Size: Standard Male: 5.5 Ibs. / Standard Female: 4.5 Ibs. / The black variety tends to be much heavier than what is listed here.
Comb, Wattles & Earlobes: They have an unusual comb that begins like a large single, but has multiple lobes at the rear. In Spain, they refer to this comb as the "king's comb" or "carnation comb."
The comb stands upright in males and droops to the side in females. The medium-size wattles are moderately long in the male and well rounded in the female. The earlobes are medium size and the comb and wattles are bright red. The earlobes are red with a white center.
Color: The eyes are black around the edges with a honey-colored iris.
Black: They have a dark horn beak and dark slate shanks and toes with standard black plumage.
Crele: The beak, shanks, and toes are almost white and they have standard crele plumage.
Partridge: They have a dark horn beak and bluish slate shanks and toes. They have standard partridge plumage.
Wheaten: They have a dark horn beak in the male and a light horn beak in the female. They have light slate shanks and toes and a standard wheaten plumage.
Place of Origin: Spain
Conservation Status: N/A
Special Qualities: They do best in free range conditions. Good layers of dark brown eggs.
This breed was developed in the Catalonian province of Spain during the first half of the twentieth century. They were developed from native barnyard stock that were known for producing extremely dark eggs. The breed was first standardized in Spain about 1946 in the black variety.
The breed, like many we know today, almost died out at one point. In the 1980's, a biologist with the Spanish government began efforts to save the breed.
Since then, it has made a real comeback, thanks largely to the desire of breeders around the world to have good dark egg laying chickens.
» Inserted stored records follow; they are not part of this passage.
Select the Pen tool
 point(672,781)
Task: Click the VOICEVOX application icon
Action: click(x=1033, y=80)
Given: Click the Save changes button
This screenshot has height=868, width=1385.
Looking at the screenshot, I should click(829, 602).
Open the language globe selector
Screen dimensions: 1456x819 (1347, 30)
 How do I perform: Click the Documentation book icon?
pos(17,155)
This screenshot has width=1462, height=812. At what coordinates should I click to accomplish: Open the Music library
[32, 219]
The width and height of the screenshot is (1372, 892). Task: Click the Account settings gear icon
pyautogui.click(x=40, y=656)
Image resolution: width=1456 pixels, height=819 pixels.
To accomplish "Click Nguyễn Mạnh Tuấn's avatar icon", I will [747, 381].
These eggs are among the darkest of any chicken. They can at times become almost black. After the first year, the hens then begin to lay eggs that have an almost reddish brown cast to them.
This breed is known to be great free range birds and can fend for themselves in all but the dead of winter. The hens will tend to go broody and they are also can be a high quality meat bird.
The breed has yet to be recognized by the APA or other North American organizations.